Zhou et al also reported on the efficacy and feasibility of salvage radiotherapy in patients with locally recurrent esophageal cancer after definitive chemoradiotherapy (13). The 3-year overall survival rate was 21.8%. Radiation pneumonitis grade ≥3 was observed in 5.45%, and esophageal fistula/perforation was observed in 20.0% of the cases. Fakhrian et al reported on 54 patients with recurrent esophageal carcinoma undergoing salvage radiotherapy (14). Median survival time was 12 months (95% confidence interval: 7–17 months) and toxicity was in an acceptable range. Kim et al described 10 patients who underwent re-irradiation of recurrent esophageal cancer after primary definitive radiotherapy (14); 2 patients had a complete response, but 3 succumbed to esophageal perforation within 2 months of completion of re-irradiation.

Salvage surgery is a treatment modality for locoregional recurrence of esophageal cancer. The incidence of adverse events of salvage surgery following definitive chemoradiotherapy is higher compared with that of initial surgery. Tachimori et al reported that patients who underwent salvage esophagectomy, compared with those who underwent esophagectomy without preoperative therapy, experienced increased anastomotic leak rates (31 vs. 25%, respectively), respiratory complication rates (31 vs. 20%, respectively), and hospital mortality rates (8 vs. 2%, respectively) (15). Chen et al compared salvage chemoradiotherapy with surgery for recurrent esophageal squamous cell carcinoma following definitive radiotherapy (16); they did not observe a statistically significant survival difference (P=0.697), but the frequency of complications, including esophageal fistula/perforation, was higher (19.0%) in the salvage chemoradiotherapy group.

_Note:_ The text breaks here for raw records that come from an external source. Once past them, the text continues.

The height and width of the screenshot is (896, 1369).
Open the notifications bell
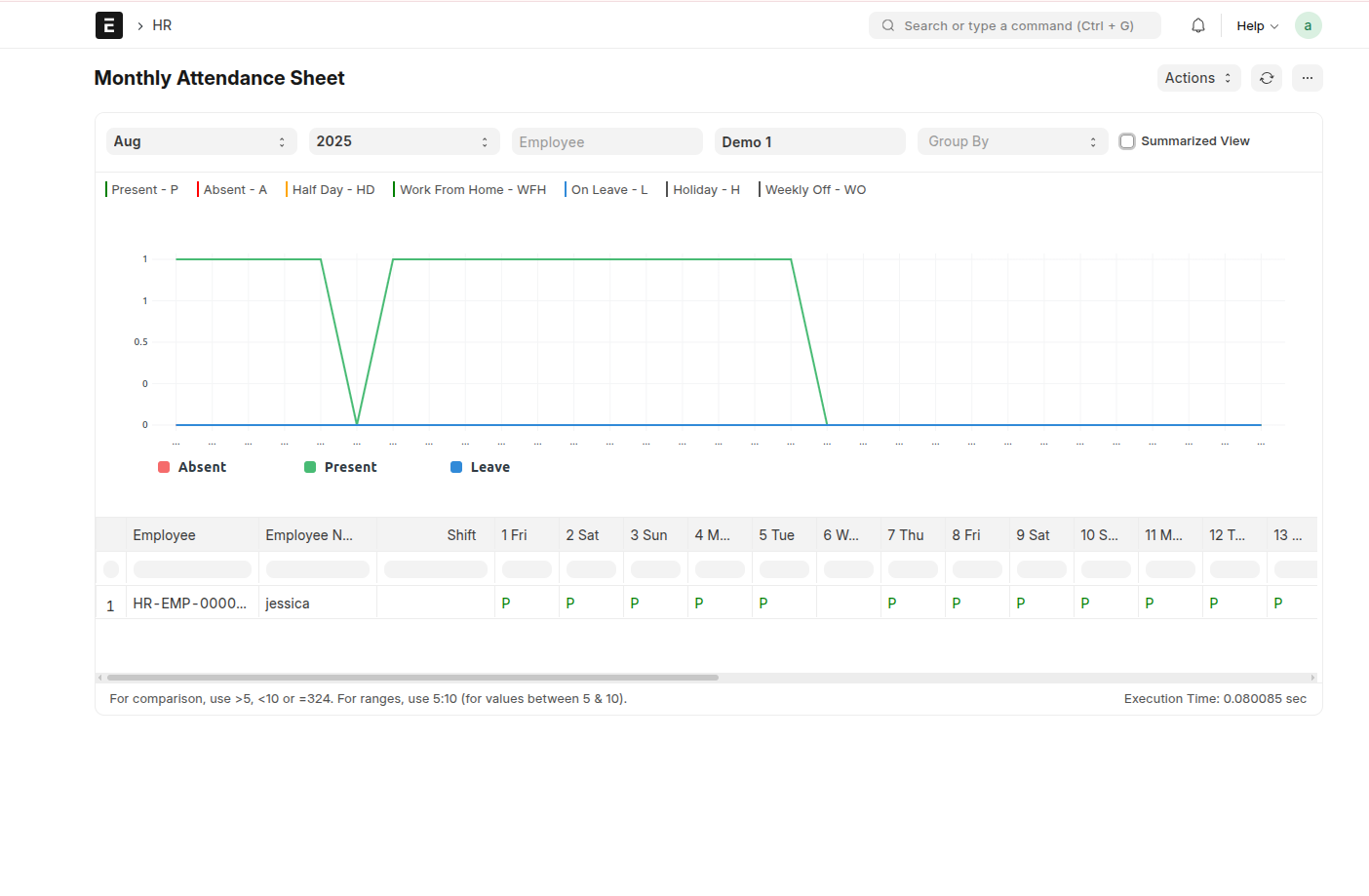click(1198, 24)
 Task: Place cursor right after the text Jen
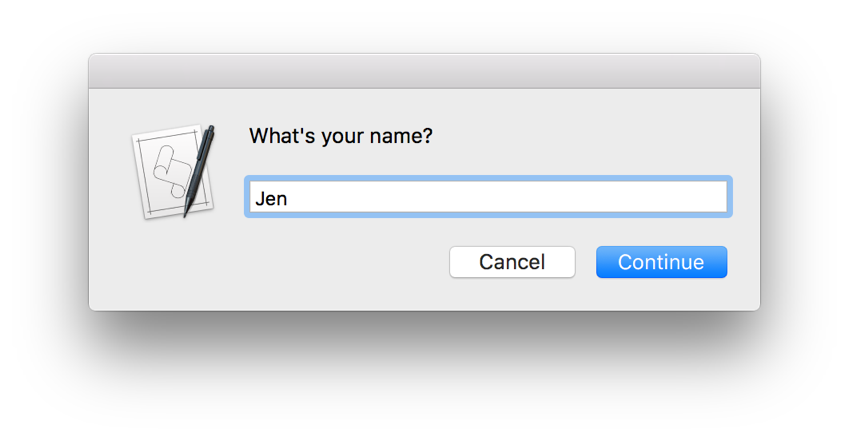288,199
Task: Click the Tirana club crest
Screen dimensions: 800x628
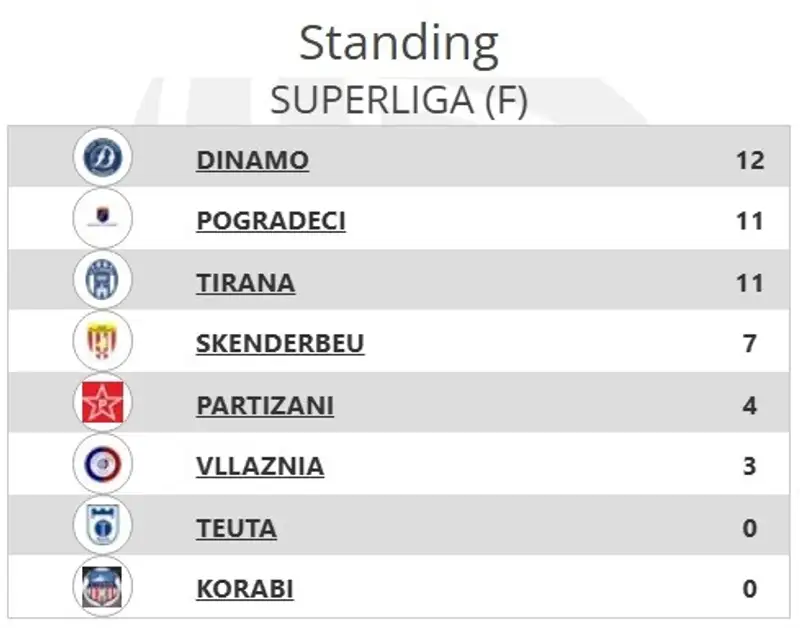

In the results presented herein, 3 patients who completed hyperfractionated re-irradiation therapy remained alive 1 year after salvage treatment. Hyperfractionated radiation has been considered to improve locoregional control rates without increasing late toxicity in head and neck cancer (17). In patients with recurrent rectal carcinoma, high doses of hyperfractionated radiation may be delivered with acceptable risk, without prohibitive long-term side effects (18). Hyperfractionated re-irradiation has also been used to successfully manage locally recurrent lung cancer (19) and head and neck cancers (20). Moreover, hyperfractionated radiotherapy resulted in favorable outcomes for Japanese patients with head and neck carcinoma (21,22).

In conclusion, although the outcome of re-irradiation for recurrent esophageal cancer was poor, some patients obtained long-term disease control without any severe symptoms. Re-irradiation may be a useful modality as salvage therapy for patients who are not surgical candidates. Re-irradiation-related AEs were compatible with those of previous reports. However, the sample size of this study was very limited, and confirmation with a larger number of patients and a longer follow-up period is required.